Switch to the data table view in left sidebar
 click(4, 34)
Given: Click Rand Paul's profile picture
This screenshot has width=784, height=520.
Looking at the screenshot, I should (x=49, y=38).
━━━━━━━━━━
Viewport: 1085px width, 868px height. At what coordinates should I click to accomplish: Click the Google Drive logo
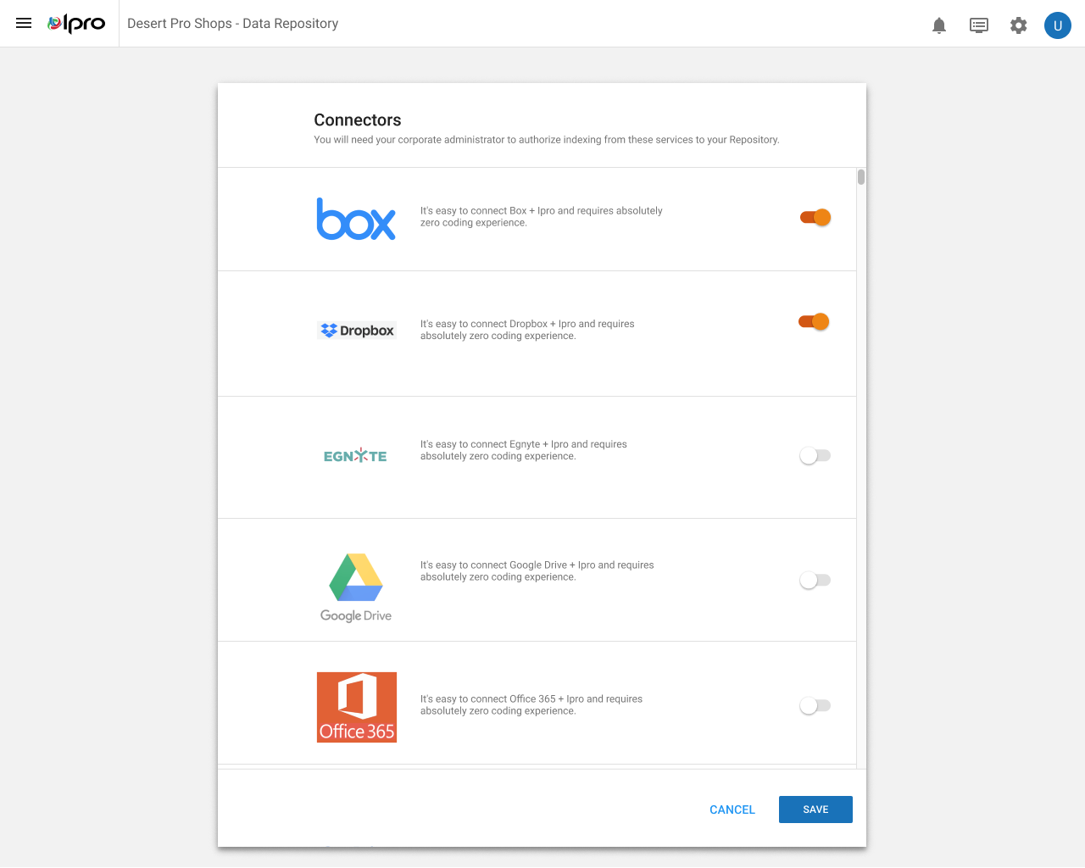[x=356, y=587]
━━━━━━━━━━
**GOAL OF THE EXERCISE**: Please convert the lines starting at the one that contains "Switch to the data table view in left sidebar" and ending at the one that contains "Looking at the" into a Markdown table with the columns Row and Line, leaving out any blank lines.

**ANSWER FOR THE TASK**:
| Row | Line |
|---|---|
| 1 | Switch to the data table view in left sidebar |
| 2 |  click(4, 34) |
| 3 | Given: Click Rand Paul's profile picture |
| 4 | This screenshot has width=784, height=520. |
| 5 | Looking at the screenshot, I should (x=49, y=38). |